Picard N, Guénin S, Larnicol N, Perrin Y
DMAG, Université de Picardie Jules Verne, Amiens, 80036, France.
Neuroscience. 2008 Oct 15;156(3):630-9. doi: 10.1016/j.neuroscience.2008.07.026. Epub 2008 Jul 25.
Caffeine is a widely used psychostimulant freely crossing the placental barrier. At the doses usually absorbed, it acts as an antagonist of both A1 and A2A adenosine receptors. Pregnant women are generally not advised to limit their caffeine consumption and thus expose their progeny to the drug during the whole of gestation and lactation. The possibility that such caffeine exposure may have long-term consequences on brain development has led to several behavioral investigations on animal models. Despite the crucial role played by adenosine receptor systems in neonatal breathing control, few studies in vitro have been concerned with the consequences of maternal caffeine absorption on breathing, and none in the unrestrained intact animal. The present investigation analyzed the influence of caffeine exposure via placental and milk transfer on resting ventilation and on the response to moderate alveolar hypoxia of 0 to 2-day-old newborn rat (P0-P2) together with the possible underlying mechanisms. Dams absorbed caffeine (46+/-3 mg/kg/day) via drinking fluid (0.2 g/L) throughout gestation, in conditions mimicking moderate human consumption. Caffeine exposure did not significantly affect basal respiratory parameters. In contrast, it attenuated both the early increase and the secondary decrease in ventilation triggered by moderate alveolar hypoxia (11% O2 inhaled). The abolition of Fos protein expression evoked by hypoxia suggested that caffeine exposure may decrease the activity of O2-sensing peripheral chemoreceptor pathway. From real-time PCR data, those functional alterations were associated to increases in A2A adenosine receptor and alpha2 GABA(A) receptor subunit mRNAs in the medulla. This indicates that, even at moderate doses, maternal caffeine consumption may induce a series of subtle developmental alterations that may affect modulation of breathing control in the neonate in pathological situations such hypoxia.

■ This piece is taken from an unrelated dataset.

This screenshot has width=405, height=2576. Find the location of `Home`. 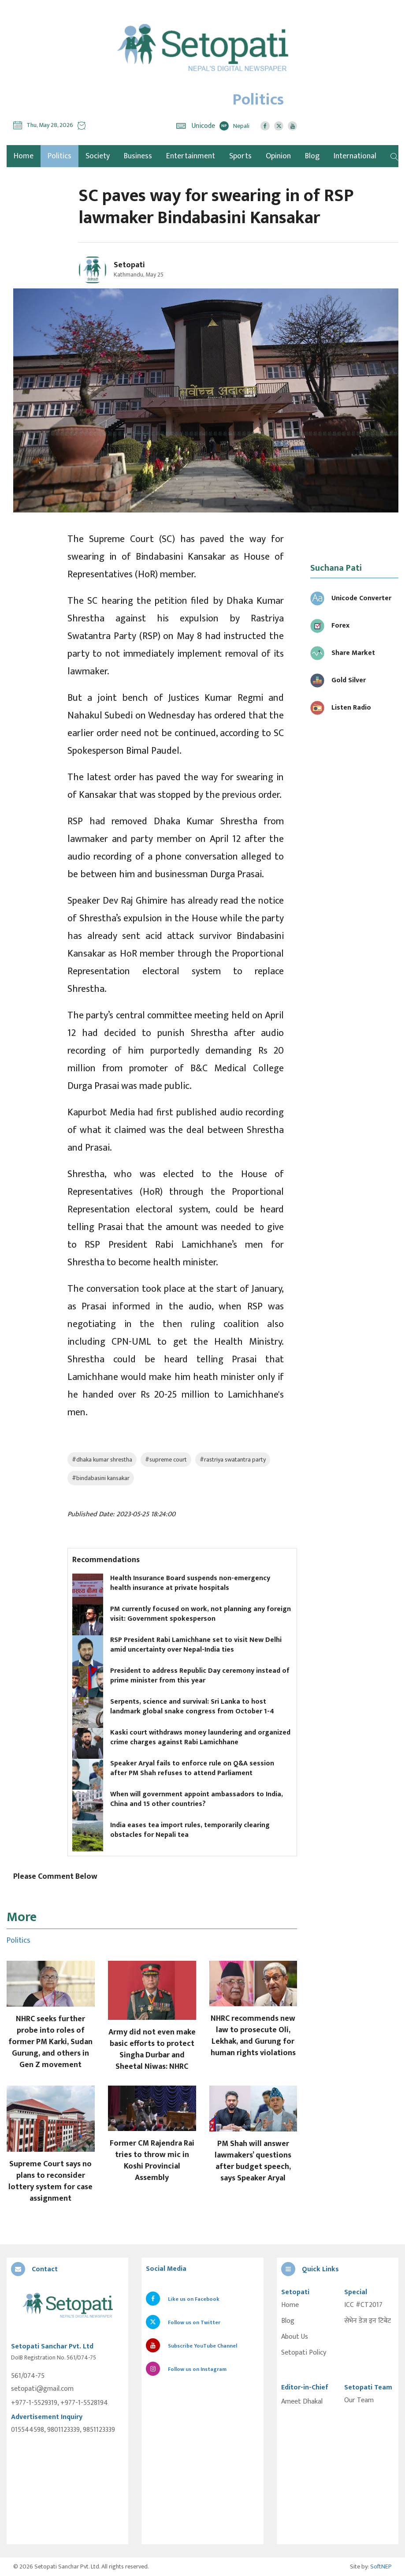

Home is located at coordinates (290, 2305).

咖啡因是一种广泛使用的精神兴奋剂,可自由穿过胎盘屏障。在通常吸收的剂量下,它作为A1和A2A腺苷受体的拮抗剂起作用。一般不建议孕妇限制咖啡因的摄入量,因此在整个妊娠期和哺乳期,她们的后代都会接触到这种药物。这种咖啡因暴露可能对大脑发育产生长期影响的可能性,已引发了对动物模型的多项行为学研究。尽管腺苷受体系统在新生儿呼吸控制中起着关键作用,但很少有体外研究关注母体吸收咖啡因对呼吸的影响,在不受限制的完整动物中则没有相关研究。本研究分析了通过胎盘和乳汁传递接触咖啡因对0至2日龄新生大鼠(P0 - P2)静息通气以及对中度肺泡低氧反应的影响,以及可能的潜在机制。在模拟适度人类摄入量的条件下,母鼠在整个妊娠期通过饮用含咖啡因的液体(0.2 g/L,46±3 mg/kg/天)吸收咖啡因。咖啡因暴露并未显著影响基础呼吸参数。相比之下,它减弱了由中度肺泡低氧(吸入11% O2)引发的通气早期增加和继发性降低。低氧引起的Fos蛋白表达的消除表明,咖啡因暴露可能会降低氧敏感外周化学感受器途径的活性。根据实时PCR数据,这些功能改变与延髓中A2A腺苷受体和α2 GABA(A)受体亚基mRNA的增加有关。这表明,即使在中等剂量下,母体摄入咖啡因也可能诱导一系列细微的发育改变,这些改变可能会在诸如低氧等病理情况下影响新生儿呼吸控制的调节。